Page extract:
--- Begin ---
As a participant in the intricate process of corporate travel management, I was acutely aware of the seamless efficiency and the aspirational brand identities cultivated by these global transit hubs. These airports, with their meticulously designed commercial zones and uniform environments, offered a curated experience that blended comfort, security, and cosmopolitanism. Yet, beneath this veneer of convenience and sophistication, there lay the hallmarks of cultural homogenisation, where individual identities and local distinctions were subdued by the overarching narrative of globalisation.

In this journey, I witnessed first hand the fluidity and transience that define our modern existence, moving through spaces that prioritise movement and spectacle over personal connection and historical rootedness. This experience underscored the duality of airports as spaces of both freedom and control, where the relentless pursuit of speed and mobility overshadows the deeper, more meaningful aspects of travel and human interaction.

Postmodern theorists often view the airport as a symbol of globalisation and a non-place, representing the interconnectedness of contemporary society while simultaneously highlighting its alienation and homogenisation. Thinkers like Marc Augé, Jean Baudrillard, and Zygmunt Bauman have offered distinct interpretations of how the airport serves as a microcosm of postmodern life.

Marc Augé: Airports as Non-Places: Marc Augé’s concept of non-places is central to understanding the postmodern view of airports. According to Augé, non-places are transient spaces that lack identity, history, and relational significance. Airports fit this definition as spaces people pass through but rarely engage with on a meaningful level. They are designed for functionality and efficiency, prioritising flow and control over personal connection. Thus, the airport becomes a space of solitude and anonymity, where individuals lose their sense of self, becoming passengers identified primarily by their travel documents.

Jean Baudrillard: Hyperreality and Simulation: Jean Baudrillard might interpret the airport through the lens of hyperreality. Airports, with their carefully curated designs, commercial zones, and uniform environments, create a simulated experience that obscures the line between the real and the artificial. For Baudrillard, the airport’s architecture and design elements are not merely functional; they serve as a simulation of comfort, security, and cosmopolitanism. The duty-free shops, lounges, and signage all contribute to a world of signs and symbols that simulate an idealised version of global travel detached from the realities of security anxieties, time pressures, and the environmental impact of aviation.
--- End ---
What this exercise asks:
a) According to the airport essay, which three thinkers have offered distinct interpretations of the airport as a microcosm of postmodern life?
b) Write out the airport essay word for word from "Jean Baudrillard: Hyperreality" to "impact of aviation.".

Dataset content:
--- Begin ---
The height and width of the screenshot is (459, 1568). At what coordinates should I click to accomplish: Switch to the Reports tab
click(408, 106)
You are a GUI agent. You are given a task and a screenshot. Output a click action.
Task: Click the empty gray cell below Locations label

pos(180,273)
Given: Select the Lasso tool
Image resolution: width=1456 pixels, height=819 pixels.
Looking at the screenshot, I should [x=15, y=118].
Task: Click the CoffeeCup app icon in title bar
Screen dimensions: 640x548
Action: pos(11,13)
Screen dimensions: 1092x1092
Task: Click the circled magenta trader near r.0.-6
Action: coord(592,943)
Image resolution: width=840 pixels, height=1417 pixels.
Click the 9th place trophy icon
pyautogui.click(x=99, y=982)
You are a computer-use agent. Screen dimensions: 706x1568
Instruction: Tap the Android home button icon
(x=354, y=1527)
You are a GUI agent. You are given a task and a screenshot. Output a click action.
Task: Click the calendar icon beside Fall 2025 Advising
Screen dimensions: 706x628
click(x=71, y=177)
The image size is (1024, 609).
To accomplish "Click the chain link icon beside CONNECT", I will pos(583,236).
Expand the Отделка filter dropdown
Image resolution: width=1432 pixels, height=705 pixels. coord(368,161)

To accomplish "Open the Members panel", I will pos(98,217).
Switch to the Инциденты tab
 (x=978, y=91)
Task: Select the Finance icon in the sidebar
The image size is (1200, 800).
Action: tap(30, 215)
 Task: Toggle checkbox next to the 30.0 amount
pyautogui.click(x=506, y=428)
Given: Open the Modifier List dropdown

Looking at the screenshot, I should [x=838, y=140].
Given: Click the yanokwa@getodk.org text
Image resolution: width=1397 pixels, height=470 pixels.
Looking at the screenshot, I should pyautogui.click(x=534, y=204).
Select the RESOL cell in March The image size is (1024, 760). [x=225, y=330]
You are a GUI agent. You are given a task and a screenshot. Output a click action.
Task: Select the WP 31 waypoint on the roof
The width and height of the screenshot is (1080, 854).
--- End ---
Answers in order:
a) Marc Augé, Jean Baudrillard, and Zygmunt Bauman.

b)
Jean Baudrillard: Hyperreality and Simulation: Jean Baudrillard might interpret the airport through the lens of hyperreality. Airports, with their carefully curated designs, commercial zones, and uniform environments, create a simulated experience that obscures the line between the real and the artificial. For Baudrillard, the airport’s architecture and design elements are not merely functional; they serve as a simulation of comfort, security, and cosmopolitanism. The duty-free shops, lounges, and signage all contribute to a world of signs and symbols that simulate an idealised version of global travel detached from the realities of security anxieties, time pressures, and the environmental impact of aviation.